The nutritional value of the Impossible Burger demonstrates that this particular plant-based patty is high in vitamins and minerals such as folate, B12, thiamine, iron, niacin, vitamin E, and zinc. In fact, the Impossible Burger contains higher levels of B12, folate, iron, and thiamine in comparison to a traditional beef patty.
And while both the beef patty and Impossible Burgers contain heme, the sourcing of these two different kinds of heme is very different. The heme in beef patties is technically natural, whereas the heme added to the Impossible Burger is genetically engineered, technically making the Impossible Burger a genetically modified organism (GMO).
The iron in the Impossible Burger is also worth mentioning. While beef patties may have a somewhat comparable amount of iron – the Impossible Burger has 25 percent of the daily value whereas a beef patty has 16 percent – the iron in an Impossible patty comes from the soy leghemoglobin, aka heme. One study found that the bioavailability of heme is equivalent to the bioavailability of the iron in meat, which makes it a crucial source of highly absorbable iron.
Impossible Burgers also contain a decent amount of protein. With 19 grams of protein, the Impossible Burger contains about as much protein as nearly 3 tablespoons of peanut butter. While that may be good by the standards of vegetarians and vegans, a traditional beef patty has significantly more protein – about 29 grams of it.
Beef patties also contain vitamin K2, which you won’t find in the Impossible Burger. Vitamin K2 regulates calcium deposition, promoting calcification in the bones but preventing it in areas where it shouldn’t be. It’s also responsible for regulating blood clotting, the heart, and bones, so you see why vitamin K2 is important. Most sources of vitamin K2 are animal products and fermented foods. If you are a vegan or vegetarian, sauerkraut, natto, tempeh, and kombucha are high, plant-based sources of vitamin K2.

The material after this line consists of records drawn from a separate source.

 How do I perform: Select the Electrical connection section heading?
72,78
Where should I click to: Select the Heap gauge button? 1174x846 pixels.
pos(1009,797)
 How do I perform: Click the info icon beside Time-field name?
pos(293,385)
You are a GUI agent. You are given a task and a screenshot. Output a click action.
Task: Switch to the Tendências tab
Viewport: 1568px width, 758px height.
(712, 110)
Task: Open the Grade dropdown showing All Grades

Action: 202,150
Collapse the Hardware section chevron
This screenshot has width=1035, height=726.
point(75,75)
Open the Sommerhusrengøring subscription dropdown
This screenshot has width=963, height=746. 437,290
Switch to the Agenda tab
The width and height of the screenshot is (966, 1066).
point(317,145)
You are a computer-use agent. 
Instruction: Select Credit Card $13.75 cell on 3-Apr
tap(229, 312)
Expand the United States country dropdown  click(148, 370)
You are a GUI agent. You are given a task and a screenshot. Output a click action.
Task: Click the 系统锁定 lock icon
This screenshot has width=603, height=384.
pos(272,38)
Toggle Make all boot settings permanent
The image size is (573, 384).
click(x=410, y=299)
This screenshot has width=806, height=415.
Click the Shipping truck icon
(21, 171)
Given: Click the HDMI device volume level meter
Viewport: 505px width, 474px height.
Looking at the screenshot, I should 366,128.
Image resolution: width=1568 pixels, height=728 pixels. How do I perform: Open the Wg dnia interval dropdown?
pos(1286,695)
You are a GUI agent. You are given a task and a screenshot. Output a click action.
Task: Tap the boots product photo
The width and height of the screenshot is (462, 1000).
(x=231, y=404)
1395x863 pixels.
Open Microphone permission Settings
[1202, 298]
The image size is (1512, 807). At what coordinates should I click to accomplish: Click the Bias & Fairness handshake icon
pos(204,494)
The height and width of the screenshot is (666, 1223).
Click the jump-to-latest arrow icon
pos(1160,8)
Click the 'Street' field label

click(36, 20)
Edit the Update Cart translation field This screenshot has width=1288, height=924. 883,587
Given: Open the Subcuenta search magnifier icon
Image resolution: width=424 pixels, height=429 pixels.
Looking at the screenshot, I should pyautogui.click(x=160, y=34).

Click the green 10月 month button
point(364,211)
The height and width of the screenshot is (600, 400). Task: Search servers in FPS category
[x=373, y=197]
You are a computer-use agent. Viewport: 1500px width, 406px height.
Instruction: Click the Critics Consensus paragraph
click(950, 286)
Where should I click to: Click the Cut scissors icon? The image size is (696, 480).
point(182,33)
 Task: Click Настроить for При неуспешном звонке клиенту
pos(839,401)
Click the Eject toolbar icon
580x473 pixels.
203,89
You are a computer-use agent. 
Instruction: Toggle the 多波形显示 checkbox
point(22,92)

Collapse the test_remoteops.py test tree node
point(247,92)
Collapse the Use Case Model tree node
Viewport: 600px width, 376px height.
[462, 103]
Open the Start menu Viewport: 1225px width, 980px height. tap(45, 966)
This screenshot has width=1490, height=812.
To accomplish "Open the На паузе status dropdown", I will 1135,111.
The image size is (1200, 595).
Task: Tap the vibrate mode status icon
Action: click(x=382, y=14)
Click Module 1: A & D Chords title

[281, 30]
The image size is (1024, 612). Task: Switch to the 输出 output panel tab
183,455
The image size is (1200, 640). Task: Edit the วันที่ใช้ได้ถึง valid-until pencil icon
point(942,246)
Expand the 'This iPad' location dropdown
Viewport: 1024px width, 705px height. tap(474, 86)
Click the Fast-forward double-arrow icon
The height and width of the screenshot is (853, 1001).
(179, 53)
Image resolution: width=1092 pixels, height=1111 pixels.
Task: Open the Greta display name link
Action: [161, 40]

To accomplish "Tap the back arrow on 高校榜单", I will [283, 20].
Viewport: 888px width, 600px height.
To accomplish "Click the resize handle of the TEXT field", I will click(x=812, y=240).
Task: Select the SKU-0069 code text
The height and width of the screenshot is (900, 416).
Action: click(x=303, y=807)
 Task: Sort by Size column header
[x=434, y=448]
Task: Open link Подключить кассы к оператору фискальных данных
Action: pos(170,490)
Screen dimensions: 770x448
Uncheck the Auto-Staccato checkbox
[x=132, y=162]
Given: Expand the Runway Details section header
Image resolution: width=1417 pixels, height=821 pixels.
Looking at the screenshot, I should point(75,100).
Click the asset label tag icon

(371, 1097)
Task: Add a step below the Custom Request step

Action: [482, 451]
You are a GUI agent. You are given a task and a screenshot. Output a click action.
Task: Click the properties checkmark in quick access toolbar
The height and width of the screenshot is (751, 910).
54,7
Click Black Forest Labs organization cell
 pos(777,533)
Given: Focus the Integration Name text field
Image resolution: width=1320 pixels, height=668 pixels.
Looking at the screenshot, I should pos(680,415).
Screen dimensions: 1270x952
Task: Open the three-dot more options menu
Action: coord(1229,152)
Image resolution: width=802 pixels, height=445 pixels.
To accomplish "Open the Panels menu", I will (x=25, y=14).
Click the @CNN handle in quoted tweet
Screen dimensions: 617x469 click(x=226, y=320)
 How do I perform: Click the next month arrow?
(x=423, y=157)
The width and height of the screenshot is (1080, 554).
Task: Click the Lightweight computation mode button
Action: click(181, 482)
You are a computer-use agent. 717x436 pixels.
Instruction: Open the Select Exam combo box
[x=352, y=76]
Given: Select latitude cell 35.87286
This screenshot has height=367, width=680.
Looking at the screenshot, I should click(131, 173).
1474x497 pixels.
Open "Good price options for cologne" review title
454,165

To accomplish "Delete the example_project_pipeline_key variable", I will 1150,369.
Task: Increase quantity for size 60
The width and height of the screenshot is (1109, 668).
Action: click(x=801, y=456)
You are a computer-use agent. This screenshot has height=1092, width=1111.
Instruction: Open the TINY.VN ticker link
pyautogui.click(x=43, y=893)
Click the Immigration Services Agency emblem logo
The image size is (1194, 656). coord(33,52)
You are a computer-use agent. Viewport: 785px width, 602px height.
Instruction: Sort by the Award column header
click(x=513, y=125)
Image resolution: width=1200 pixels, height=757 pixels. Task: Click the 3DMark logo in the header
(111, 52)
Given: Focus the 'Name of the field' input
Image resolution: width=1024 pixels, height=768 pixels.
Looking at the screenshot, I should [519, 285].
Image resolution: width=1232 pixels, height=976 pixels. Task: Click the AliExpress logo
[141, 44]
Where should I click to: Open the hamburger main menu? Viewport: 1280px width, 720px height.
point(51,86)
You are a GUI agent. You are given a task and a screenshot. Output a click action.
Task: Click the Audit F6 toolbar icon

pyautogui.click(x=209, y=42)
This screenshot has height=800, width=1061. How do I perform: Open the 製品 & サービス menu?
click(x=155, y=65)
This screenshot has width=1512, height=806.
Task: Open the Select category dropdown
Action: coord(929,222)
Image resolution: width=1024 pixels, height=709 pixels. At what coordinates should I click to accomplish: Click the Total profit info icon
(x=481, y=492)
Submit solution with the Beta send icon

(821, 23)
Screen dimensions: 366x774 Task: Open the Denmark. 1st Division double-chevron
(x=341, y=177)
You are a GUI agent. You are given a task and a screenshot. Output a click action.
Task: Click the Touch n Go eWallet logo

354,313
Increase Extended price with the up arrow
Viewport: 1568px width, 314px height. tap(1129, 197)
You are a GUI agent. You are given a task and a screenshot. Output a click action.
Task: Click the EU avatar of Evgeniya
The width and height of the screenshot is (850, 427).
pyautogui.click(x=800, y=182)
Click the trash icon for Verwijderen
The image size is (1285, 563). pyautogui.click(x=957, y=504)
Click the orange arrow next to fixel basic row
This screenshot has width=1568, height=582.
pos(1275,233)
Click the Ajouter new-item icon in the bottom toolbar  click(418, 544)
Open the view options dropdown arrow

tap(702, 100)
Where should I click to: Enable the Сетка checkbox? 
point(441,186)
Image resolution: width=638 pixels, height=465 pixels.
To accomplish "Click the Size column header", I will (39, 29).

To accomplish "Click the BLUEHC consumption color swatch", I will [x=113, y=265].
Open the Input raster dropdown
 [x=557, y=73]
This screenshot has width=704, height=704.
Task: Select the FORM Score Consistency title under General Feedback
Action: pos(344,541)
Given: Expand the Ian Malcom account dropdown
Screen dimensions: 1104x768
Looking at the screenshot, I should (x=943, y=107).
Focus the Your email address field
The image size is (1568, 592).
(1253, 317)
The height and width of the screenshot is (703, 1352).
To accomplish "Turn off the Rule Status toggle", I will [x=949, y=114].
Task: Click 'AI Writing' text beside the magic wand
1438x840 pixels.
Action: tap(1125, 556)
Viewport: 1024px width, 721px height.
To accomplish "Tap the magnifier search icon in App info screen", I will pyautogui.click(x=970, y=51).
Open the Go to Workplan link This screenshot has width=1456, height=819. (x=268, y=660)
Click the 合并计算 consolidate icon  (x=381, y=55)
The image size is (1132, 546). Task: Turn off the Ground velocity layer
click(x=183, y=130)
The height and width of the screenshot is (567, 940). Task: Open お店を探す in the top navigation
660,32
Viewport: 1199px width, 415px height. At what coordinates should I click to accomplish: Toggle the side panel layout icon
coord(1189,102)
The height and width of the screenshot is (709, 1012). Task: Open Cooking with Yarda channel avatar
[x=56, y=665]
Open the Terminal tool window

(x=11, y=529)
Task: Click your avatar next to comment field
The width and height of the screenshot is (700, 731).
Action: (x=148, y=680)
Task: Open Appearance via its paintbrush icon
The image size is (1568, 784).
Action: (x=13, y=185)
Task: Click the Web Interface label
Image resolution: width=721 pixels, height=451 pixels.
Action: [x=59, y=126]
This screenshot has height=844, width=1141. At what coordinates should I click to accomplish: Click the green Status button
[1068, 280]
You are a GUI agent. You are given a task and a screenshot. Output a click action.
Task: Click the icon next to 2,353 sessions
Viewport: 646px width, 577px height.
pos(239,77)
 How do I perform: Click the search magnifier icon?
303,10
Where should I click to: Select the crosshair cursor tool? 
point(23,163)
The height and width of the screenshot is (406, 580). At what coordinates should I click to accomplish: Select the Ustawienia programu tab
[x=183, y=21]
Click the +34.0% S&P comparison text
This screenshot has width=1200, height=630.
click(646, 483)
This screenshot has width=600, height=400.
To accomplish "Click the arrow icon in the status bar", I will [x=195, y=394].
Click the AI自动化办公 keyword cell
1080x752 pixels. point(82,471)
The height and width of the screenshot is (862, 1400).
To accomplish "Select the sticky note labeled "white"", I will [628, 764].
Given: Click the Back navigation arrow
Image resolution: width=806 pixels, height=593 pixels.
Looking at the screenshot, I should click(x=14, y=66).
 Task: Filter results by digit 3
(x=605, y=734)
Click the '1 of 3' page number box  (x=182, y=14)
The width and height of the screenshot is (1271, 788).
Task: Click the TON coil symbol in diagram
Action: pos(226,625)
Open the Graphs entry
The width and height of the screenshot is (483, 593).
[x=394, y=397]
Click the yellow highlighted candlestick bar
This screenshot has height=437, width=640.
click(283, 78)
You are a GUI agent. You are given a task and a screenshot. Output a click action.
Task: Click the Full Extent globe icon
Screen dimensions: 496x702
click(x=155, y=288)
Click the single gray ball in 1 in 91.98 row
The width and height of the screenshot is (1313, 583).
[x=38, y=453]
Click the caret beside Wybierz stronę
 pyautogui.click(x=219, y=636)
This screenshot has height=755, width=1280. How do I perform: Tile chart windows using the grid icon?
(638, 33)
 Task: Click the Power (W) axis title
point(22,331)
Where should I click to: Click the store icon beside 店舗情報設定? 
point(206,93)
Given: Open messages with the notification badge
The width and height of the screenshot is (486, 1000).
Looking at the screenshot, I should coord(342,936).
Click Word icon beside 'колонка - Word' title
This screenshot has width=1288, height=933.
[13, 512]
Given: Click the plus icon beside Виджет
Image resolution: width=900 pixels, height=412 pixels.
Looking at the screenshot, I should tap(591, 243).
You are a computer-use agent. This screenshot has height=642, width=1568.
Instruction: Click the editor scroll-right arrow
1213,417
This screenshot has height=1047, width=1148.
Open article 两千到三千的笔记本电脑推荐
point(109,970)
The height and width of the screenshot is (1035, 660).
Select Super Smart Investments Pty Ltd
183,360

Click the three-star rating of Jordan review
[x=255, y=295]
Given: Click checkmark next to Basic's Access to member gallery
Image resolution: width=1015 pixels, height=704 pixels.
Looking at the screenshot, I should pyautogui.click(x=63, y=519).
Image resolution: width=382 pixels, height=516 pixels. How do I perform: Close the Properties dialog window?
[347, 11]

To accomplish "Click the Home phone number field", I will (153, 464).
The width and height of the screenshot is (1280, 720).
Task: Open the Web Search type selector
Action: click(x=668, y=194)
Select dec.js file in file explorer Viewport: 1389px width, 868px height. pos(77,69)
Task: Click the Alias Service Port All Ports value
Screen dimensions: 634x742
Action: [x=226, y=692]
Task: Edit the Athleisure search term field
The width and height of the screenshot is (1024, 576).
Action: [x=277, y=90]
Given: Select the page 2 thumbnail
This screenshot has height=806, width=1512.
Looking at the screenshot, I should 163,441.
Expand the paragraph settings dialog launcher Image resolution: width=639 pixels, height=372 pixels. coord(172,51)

Here are a few more things to consider when contemplating if Impossible meat or animal-based meat is healthier: Impossible Burgers contain more fiber than beef patties, while beef burgers contain zero fiber.
Beef burgers do not have any carbs, while the Impossible Burger has 9 grams of carbohydrates. Also, Impossible Burgers are significantly high in salt, which is a general problem in frozen foods. While the Impossible Burger packs a punch of 16 percent of the daily value of sodium, traditional beef patties only have 1 percent.
There are a few other ingredients beef has that Impossible Burgers do not — for instance, cholesterol, animal hormones, traces of fecal matter (seriously), and, if the meat is not organic, antibiotics. There's also the sad truth that raising and killing animals for meat hurts both animals and the environment.
So, is the Impossible Burger healthy? While it's not a nutritionally perfect food (it wasn't designed to be one, after all), and a homemade veggie burger might be a healthier option, the Impossible Burger is still so much better for our bodies, animals, and the planet than continuing to raise cows for beef.